Economic Importance of Bryophytes
Bryophyta, a division of nonvascular plants, play an important role in the economic stability of ecosystems. These plants are integral in the development and maintenance of wetlands and peatlands, which provide numerous ecological services. Bryophytes also have potential for use in bioremediation and phytoremediation projects.

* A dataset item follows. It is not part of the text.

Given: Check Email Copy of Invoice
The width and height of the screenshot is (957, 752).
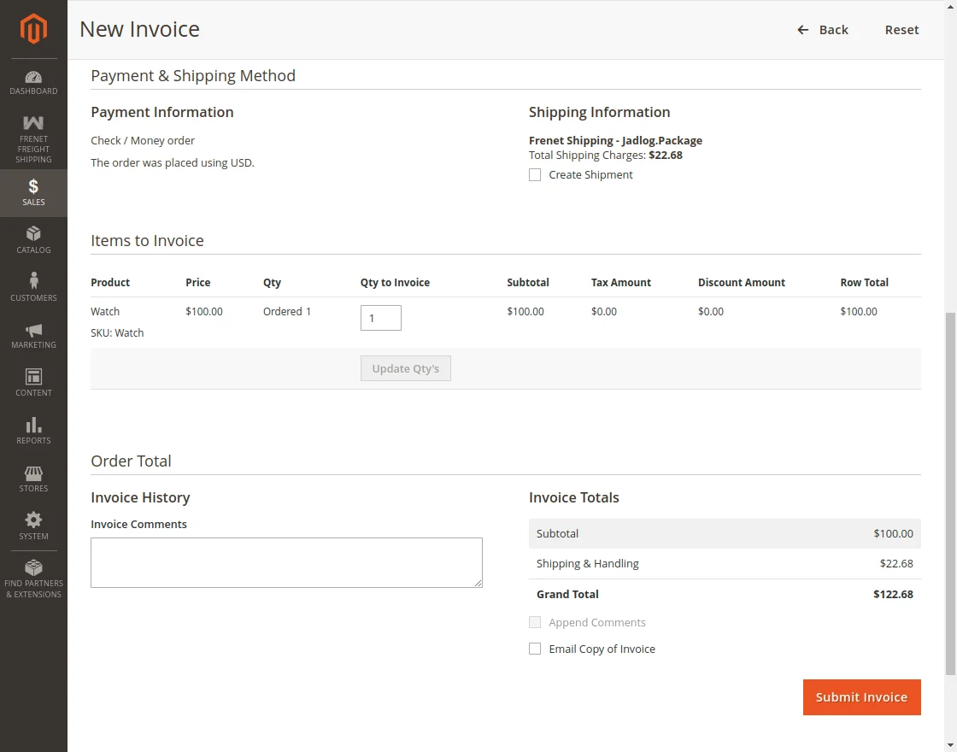Looking at the screenshot, I should [x=535, y=649].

The ecological importance of bryophytes is well documented. Wetlands and peatlands are among the most productive ecosystems on Earth, providing many valuable services to humans and other species. Wetlands filter water as it moves through them, removing pollutants before they reach larger bodies of water; they also act as buffers against flooding events (Wetland Science). Peatlands sequester carbon dioxide from the atmosphere, helping to mitigate climate change; they also support a diverse array of plant and animal life (Peatland Action). Bryophytes play an important role in both wetland and peatland development and maintenance by binding soils together with their roots, regulating water flow, preventing erosion, etc.
In addition to their roles in wetlands/peatlands ecosystems, bryophytes have potential for use in bioremediation or phytoremediation projects – that is, using plants to clean up polluted areas. For example, mosses can be used to remove heavy metals from soil or groundwater, making them potentially useful tools for remediating contaminated sites.
Conclusion
In conclusion, Bryophyta is a fascinating world of mosses that is full of diversity and wonder. They are found in a variety of habitats, including forests, deserts, and tundra. Bryophytes are an important part of the global ecosystem and play a vital role in the carbon and water cycles. They are a great addition to any garden. If you are looking to add some moss to your garden, Bryophyta is a great place to start.